═════ SUPPLIED INFORMATION ═════

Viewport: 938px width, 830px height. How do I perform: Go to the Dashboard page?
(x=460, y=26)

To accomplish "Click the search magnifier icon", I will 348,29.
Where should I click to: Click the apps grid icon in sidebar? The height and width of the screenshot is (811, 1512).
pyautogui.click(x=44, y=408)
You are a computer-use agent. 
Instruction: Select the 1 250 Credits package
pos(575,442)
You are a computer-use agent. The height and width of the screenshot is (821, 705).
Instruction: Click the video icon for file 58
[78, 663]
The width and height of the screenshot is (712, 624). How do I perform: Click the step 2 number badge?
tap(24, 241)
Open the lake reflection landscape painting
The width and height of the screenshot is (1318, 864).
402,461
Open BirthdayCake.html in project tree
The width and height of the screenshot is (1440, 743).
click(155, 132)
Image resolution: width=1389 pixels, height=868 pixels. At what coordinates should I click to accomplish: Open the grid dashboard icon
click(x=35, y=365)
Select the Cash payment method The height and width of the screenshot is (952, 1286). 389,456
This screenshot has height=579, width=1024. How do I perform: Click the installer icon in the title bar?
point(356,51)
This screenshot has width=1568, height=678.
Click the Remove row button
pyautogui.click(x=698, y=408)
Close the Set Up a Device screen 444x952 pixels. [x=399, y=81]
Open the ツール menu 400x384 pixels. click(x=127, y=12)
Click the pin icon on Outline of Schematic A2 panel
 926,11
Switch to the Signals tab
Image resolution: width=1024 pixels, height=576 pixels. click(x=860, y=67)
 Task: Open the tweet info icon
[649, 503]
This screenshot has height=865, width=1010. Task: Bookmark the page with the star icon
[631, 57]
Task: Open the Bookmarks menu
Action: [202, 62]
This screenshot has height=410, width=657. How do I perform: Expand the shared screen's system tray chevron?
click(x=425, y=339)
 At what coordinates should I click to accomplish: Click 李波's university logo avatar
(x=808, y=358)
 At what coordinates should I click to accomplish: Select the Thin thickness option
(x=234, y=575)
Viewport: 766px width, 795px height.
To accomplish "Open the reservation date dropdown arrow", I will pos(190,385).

═════

**TASK PROMPT:** Word for word, restate the lines running from the one containing "Switch to the Signals tab" through the final line of the records above, and nothing besides.

**TASK OUTPUT:**
Switch to the Signals tab
Image resolution: width=1024 pixels, height=576 pixels. click(x=860, y=67)
 Task: Open the tweet info icon
[649, 503]
This screenshot has height=865, width=1010. Task: Bookmark the page with the star icon
[631, 57]
Task: Open the Bookmarks menu
Action: [202, 62]
This screenshot has height=410, width=657. How do I perform: Expand the shared screen's system tray chevron?
click(x=425, y=339)
 At what coordinates should I click to accomplish: Click 李波's university logo avatar
(x=808, y=358)
 At what coordinates should I click to accomplish: Select the Thin thickness option
(x=234, y=575)
Viewport: 766px width, 795px height.
To accomplish "Open the reservation date dropdown arrow", I will pos(190,385).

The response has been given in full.